--- Provided passage ---

# # # # #

[Fwd: Re: [gtld-council] NCUC proposals to amend gnso recommendations on new gtld policy]

Robin Gross robin at IPJUSTICE.ORG
Tue Jun 5 03:01:27 CEST 2007


Is there any input from outside the US regarding case law on the
boundary between free expression and trademark rights in domain names?

Thanks,
Robin

-------- Original Message --------
Subject: 	Re: [gtld-council] NCUC proposals to amend gnso
recommendations on new gtld policy
Date: 	Tue, 5 Jun 2007 01:15:20 +0200
From: 	Liz Williams <liz.williams at icann.org>
To: 	robin at ipjustice.org
CC: 	gtld-council at gnso.icann.org
References: 	<4661A776.1050206 at ipjustice.org>
<9B5C12743D26C94CB3CB22524DC98D4E0434B009 at SNV-XCHMAIL2.xch.corp.yahoo.com>
<46649B66.8090301 at ipjustice.org>



Hi Robin

Thanks for this ongoing debate.  Do you have any other examples that
would help the discussion outside the US?  Not all countries have any
First Amendment-like rights and it would be useful to have this
discussion on a broader basis.

Liz


.....................................................

Liz Williams
Senior Policy Counselor
ICANN - Brussels
+32 2 234 7874 tel
+32 2 234 7848 fax
+32 497 07 4243 mob




On 05 Jun 2007, at 01:08, Robin Gross wrote:

> Hi Mike,
>
> Well US courts have consistently disagreed with your view and ruled
> that there are numerous lawful uses of a trademark in a domain name
> by someone other than a trademark holder.  Trademark law has never
> granted a monopoly on language.  It only regulates specific uses of
> words or symbols, and only commercial uses.  Non-commercial
> expression is not regulated by trademark rules under the law.
>
> One of the most cited US legal precedents to examine the boundary
> of free expression rights and trademark rights is Taubman v.
> Webfeats 319 F.3d 770 (6th Circuit 2003), an early "cyber-gripe
> case".   The court explained, "we will first explain the
> interrelation between the First Amendment and the Lanham Act. ...

# # # # #

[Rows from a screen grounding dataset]
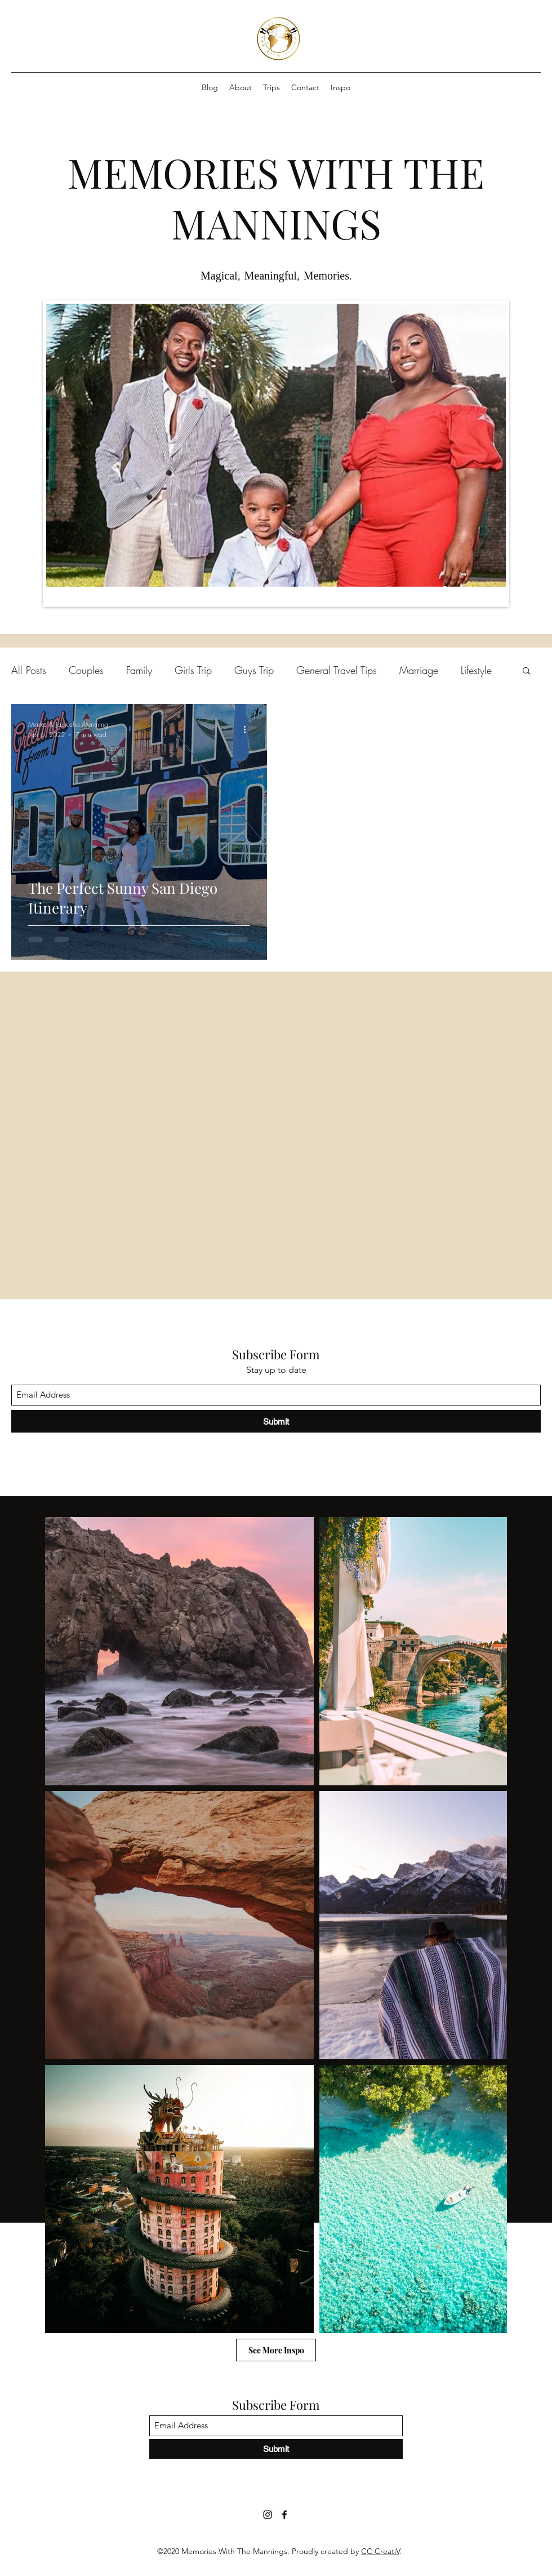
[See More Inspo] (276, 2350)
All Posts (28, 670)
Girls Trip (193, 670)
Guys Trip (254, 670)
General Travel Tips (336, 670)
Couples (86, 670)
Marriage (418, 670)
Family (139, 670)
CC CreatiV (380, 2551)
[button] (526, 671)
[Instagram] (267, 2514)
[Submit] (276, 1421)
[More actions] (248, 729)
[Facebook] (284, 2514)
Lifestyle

# # # # #

--- Instruction ---
Please print the part of the mailing-list message on free expression and trademark rights from "Robin Gross robin" to "in domain names?", without any changes.

--- Worked solution ---
Robin Gross robin at IPJUSTICE.ORG
Tue Jun 5 03:01:27 CEST 2007


Is there any input from outside the US regarding case law on the
boundary between free expression and trademark rights in domain names?